### Pixel coordinate grounding data:
╭──
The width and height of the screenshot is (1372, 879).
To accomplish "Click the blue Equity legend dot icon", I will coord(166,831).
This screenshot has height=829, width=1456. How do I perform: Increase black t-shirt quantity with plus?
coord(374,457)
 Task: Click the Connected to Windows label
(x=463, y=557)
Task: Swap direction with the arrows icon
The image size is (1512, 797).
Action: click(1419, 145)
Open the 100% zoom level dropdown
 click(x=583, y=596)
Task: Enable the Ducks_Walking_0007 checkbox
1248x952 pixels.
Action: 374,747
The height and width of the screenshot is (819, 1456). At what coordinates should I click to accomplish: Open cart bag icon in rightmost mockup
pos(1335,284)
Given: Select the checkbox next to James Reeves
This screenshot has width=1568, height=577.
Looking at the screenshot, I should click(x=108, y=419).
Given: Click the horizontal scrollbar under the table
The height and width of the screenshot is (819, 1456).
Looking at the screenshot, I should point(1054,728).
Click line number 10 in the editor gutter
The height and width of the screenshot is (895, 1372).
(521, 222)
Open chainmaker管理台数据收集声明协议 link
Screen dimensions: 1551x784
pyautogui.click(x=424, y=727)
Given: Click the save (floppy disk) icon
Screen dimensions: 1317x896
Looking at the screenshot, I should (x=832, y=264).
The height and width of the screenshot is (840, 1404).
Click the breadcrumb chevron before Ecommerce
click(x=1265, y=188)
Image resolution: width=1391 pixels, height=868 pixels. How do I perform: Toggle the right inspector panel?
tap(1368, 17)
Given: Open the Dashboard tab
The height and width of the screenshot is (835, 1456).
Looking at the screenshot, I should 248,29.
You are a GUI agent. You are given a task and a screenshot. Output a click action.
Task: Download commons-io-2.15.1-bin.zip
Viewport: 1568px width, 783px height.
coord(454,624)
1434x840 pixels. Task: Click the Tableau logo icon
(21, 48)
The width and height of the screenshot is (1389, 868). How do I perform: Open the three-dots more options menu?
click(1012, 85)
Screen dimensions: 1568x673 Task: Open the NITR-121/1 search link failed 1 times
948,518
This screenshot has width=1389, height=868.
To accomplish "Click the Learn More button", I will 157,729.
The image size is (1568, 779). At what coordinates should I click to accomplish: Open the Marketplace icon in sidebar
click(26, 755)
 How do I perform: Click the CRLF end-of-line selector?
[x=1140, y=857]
╰──
### Exercise objective:
Reproduce each line of the data containing the word "checkbox".

### Task result:
Task: Enable the Ducks_Walking_0007 checkbox
Given: Select the checkbox next to James Reeves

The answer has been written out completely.